*** EXERCISE INPUT ***

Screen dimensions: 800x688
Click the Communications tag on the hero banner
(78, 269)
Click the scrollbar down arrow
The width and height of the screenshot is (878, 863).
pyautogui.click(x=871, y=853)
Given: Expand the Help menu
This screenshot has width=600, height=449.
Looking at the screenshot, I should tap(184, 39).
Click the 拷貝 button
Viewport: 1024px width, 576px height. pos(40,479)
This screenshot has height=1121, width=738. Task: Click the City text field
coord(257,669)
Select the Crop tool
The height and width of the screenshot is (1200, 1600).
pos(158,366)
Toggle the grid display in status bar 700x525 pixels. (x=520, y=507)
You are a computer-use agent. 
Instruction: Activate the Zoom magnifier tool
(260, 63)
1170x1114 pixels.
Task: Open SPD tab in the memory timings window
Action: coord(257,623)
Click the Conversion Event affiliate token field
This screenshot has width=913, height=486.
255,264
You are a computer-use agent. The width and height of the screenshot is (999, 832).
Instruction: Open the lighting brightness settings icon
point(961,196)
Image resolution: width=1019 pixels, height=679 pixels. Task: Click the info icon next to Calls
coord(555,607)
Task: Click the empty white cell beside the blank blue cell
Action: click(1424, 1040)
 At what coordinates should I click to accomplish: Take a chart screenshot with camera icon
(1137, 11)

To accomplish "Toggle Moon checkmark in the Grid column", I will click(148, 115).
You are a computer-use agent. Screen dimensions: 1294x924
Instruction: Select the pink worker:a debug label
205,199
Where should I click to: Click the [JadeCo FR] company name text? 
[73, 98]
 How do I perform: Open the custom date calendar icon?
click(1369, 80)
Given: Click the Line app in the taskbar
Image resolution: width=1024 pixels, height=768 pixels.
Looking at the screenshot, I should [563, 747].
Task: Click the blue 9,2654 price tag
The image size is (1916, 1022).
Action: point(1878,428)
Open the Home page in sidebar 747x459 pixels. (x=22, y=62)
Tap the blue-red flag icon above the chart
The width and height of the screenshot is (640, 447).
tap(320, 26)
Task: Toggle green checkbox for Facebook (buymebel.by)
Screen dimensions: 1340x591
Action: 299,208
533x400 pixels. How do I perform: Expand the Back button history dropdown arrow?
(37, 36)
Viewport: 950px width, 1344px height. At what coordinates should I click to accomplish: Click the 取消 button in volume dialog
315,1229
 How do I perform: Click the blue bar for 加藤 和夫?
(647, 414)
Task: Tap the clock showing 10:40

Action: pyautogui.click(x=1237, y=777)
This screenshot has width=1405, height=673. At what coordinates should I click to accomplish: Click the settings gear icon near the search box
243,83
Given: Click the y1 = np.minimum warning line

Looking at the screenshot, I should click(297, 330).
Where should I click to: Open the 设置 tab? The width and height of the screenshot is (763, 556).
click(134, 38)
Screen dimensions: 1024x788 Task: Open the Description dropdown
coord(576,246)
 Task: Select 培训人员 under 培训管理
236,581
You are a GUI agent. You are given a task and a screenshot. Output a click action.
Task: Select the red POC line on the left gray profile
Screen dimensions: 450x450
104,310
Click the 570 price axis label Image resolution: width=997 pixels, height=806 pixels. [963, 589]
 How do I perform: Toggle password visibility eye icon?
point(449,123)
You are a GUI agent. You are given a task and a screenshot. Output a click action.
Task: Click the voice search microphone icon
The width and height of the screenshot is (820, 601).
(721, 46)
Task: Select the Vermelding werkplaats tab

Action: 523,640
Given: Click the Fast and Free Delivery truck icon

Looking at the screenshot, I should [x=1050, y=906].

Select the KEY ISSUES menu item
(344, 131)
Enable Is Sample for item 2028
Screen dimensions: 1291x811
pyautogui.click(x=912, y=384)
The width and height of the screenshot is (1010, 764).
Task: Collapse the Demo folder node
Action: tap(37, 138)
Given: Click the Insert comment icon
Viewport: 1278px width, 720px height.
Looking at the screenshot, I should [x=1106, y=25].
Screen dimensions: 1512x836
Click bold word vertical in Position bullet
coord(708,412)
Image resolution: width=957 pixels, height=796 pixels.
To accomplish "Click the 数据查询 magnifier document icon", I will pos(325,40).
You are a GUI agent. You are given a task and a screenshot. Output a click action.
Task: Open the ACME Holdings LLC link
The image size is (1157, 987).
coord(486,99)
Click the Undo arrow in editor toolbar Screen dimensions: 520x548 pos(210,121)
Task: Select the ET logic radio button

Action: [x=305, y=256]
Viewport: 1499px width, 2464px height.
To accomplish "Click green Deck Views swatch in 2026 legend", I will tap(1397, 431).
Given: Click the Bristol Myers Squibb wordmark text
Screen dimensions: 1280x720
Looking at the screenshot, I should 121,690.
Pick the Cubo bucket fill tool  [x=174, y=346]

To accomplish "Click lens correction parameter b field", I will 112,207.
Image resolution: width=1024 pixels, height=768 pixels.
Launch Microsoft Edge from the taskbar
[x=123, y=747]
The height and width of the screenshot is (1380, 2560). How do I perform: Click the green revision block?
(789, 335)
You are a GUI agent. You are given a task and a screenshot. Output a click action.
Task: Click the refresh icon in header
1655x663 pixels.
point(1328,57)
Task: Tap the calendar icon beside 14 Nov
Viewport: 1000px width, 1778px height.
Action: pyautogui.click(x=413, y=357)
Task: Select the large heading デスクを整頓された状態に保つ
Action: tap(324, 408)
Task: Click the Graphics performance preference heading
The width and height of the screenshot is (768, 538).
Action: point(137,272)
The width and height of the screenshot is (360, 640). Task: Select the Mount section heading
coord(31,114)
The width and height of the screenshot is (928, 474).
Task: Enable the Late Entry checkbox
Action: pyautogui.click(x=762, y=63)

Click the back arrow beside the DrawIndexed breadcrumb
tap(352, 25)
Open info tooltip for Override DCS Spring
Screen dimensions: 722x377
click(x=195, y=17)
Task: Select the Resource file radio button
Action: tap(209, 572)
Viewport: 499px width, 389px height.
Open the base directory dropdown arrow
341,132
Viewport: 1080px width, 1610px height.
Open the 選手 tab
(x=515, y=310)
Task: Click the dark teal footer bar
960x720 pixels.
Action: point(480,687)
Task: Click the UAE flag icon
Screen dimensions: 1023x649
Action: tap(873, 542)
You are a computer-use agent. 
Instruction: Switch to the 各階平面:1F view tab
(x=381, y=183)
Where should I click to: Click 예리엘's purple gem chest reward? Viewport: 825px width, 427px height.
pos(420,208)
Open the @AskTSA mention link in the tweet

*** End of EXERCISE INPUT ***

**WORK REQUIRED**. In the answer, every line above should be retyped exactly.

**SOLUTION TO THE PROBLEM**.
Screen dimensions: 800x688
Click the Communications tag on the hero banner
(78, 269)
Click the scrollbar down arrow
The width and height of the screenshot is (878, 863).
pyautogui.click(x=871, y=853)
Given: Expand the Help menu
This screenshot has width=600, height=449.
Looking at the screenshot, I should tap(184, 39).
Click the 拷貝 button
Viewport: 1024px width, 576px height. pos(40,479)
This screenshot has height=1121, width=738. Task: Click the City text field
coord(257,669)
Select the Crop tool
The height and width of the screenshot is (1200, 1600).
pos(158,366)
Toggle the grid display in status bar 700x525 pixels. (x=520, y=507)
You are a computer-use agent. 
Instruction: Activate the Zoom magnifier tool
(260, 63)
1170x1114 pixels.
Task: Open SPD tab in the memory timings window
Action: coord(257,623)
Click the Conversion Event affiliate token field
This screenshot has width=913, height=486.
255,264
You are a computer-use agent. The width and height of the screenshot is (999, 832).
Instruction: Open the lighting brightness settings icon
point(961,196)
Image resolution: width=1019 pixels, height=679 pixels. Task: Click the info icon next to Calls
coord(555,607)
Task: Click the empty white cell beside the blank blue cell
Action: click(1424, 1040)
 At what coordinates should I click to accomplish: Take a chart screenshot with camera icon
(1137, 11)

To accomplish "Toggle Moon checkmark in the Grid column", I will click(148, 115).
You are a computer-use agent. Screen dimensions: 1294x924
Instruction: Select the pink worker:a debug label
205,199
Where should I click to: Click the [JadeCo FR] company name text? 
[73, 98]
 How do I perform: Open the custom date calendar icon?
click(1369, 80)
Given: Click the Line app in the taskbar
Image resolution: width=1024 pixels, height=768 pixels.
Looking at the screenshot, I should [563, 747].
Task: Click the blue 9,2654 price tag
The image size is (1916, 1022).
Action: point(1878,428)
Open the Home page in sidebar 747x459 pixels. (x=22, y=62)
Tap the blue-red flag icon above the chart
The width and height of the screenshot is (640, 447).
tap(320, 26)
Task: Toggle green checkbox for Facebook (buymebel.by)
Screen dimensions: 1340x591
Action: 299,208
533x400 pixels. How do I perform: Expand the Back button history dropdown arrow?
(37, 36)
Viewport: 950px width, 1344px height. At what coordinates should I click to accomplish: Click the 取消 button in volume dialog
315,1229
 How do I perform: Click the blue bar for 加藤 和夫?
(647, 414)
Task: Tap the clock showing 10:40

Action: pyautogui.click(x=1237, y=777)
This screenshot has width=1405, height=673. At what coordinates should I click to accomplish: Click the settings gear icon near the search box
243,83
Given: Click the y1 = np.minimum warning line

Looking at the screenshot, I should click(297, 330).
Where should I click to: Open the 设置 tab? The width and height of the screenshot is (763, 556).
click(134, 38)
Screen dimensions: 1024x788 Task: Open the Description dropdown
coord(576,246)
 Task: Select 培训人员 under 培训管理
236,581
You are a GUI agent. You are given a task and a screenshot. Output a click action.
Task: Select the red POC line on the left gray profile
Screen dimensions: 450x450
104,310
Click the 570 price axis label Image resolution: width=997 pixels, height=806 pixels. [963, 589]
 How do I perform: Toggle password visibility eye icon?
point(449,123)
You are a GUI agent. You are given a task and a screenshot. Output a click action.
Task: Click the voice search microphone icon
The width and height of the screenshot is (820, 601).
(721, 46)
Task: Select the Vermelding werkplaats tab

Action: 523,640
Given: Click the Fast and Free Delivery truck icon

Looking at the screenshot, I should [x=1050, y=906].

Select the KEY ISSUES menu item
(344, 131)
Enable Is Sample for item 2028
Screen dimensions: 1291x811
pyautogui.click(x=912, y=384)
The width and height of the screenshot is (1010, 764).
Task: Collapse the Demo folder node
Action: tap(37, 138)
Given: Click the Insert comment icon
Viewport: 1278px width, 720px height.
Looking at the screenshot, I should [x=1106, y=25].
Screen dimensions: 1512x836
Click bold word vertical in Position bullet
coord(708,412)
Image resolution: width=957 pixels, height=796 pixels.
To accomplish "Click the 数据查询 magnifier document icon", I will pos(325,40).
You are a GUI agent. You are given a task and a screenshot. Output a click action.
Task: Open the ACME Holdings LLC link
The image size is (1157, 987).
coord(486,99)
Click the Undo arrow in editor toolbar Screen dimensions: 520x548 pos(210,121)
Task: Select the ET logic radio button

Action: [x=305, y=256]
Viewport: 1499px width, 2464px height.
To accomplish "Click green Deck Views swatch in 2026 legend", I will tap(1397, 431).
Given: Click the Bristol Myers Squibb wordmark text
Screen dimensions: 1280x720
Looking at the screenshot, I should 121,690.
Pick the Cubo bucket fill tool  [x=174, y=346]

To accomplish "Click lens correction parameter b field", I will 112,207.
Image resolution: width=1024 pixels, height=768 pixels.
Launch Microsoft Edge from the taskbar
[x=123, y=747]
The height and width of the screenshot is (1380, 2560). How do I perform: Click the green revision block?
(789, 335)
You are a GUI agent. You are given a task and a screenshot. Output a click action.
Task: Click the refresh icon in header
1655x663 pixels.
point(1328,57)
Task: Tap the calendar icon beside 14 Nov
Viewport: 1000px width, 1778px height.
Action: pyautogui.click(x=413, y=357)
Task: Select the large heading デスクを整頓された状態に保つ
Action: tap(324, 408)
Task: Click the Graphics performance preference heading
The width and height of the screenshot is (768, 538).
Action: point(137,272)
The width and height of the screenshot is (360, 640). Task: Select the Mount section heading
coord(31,114)
The width and height of the screenshot is (928, 474).
Task: Enable the Late Entry checkbox
Action: pyautogui.click(x=762, y=63)

Click the back arrow beside the DrawIndexed breadcrumb
tap(352, 25)
Open info tooltip for Override DCS Spring
Screen dimensions: 722x377
click(x=195, y=17)
Task: Select the Resource file radio button
Action: tap(209, 572)
Viewport: 499px width, 389px height.
Open the base directory dropdown arrow
341,132
Viewport: 1080px width, 1610px height.
Open the 選手 tab
(x=515, y=310)
Task: Click the dark teal footer bar
960x720 pixels.
Action: point(480,687)
Task: Click the UAE flag icon
Screen dimensions: 1023x649
Action: tap(873, 542)
You are a computer-use agent. 
Instruction: Switch to the 各階平面:1F view tab
(x=381, y=183)
Where should I click to: Click 예리엘's purple gem chest reward? Viewport: 825px width, 427px height.
pos(420,208)
Open the @AskTSA mention link in the tweet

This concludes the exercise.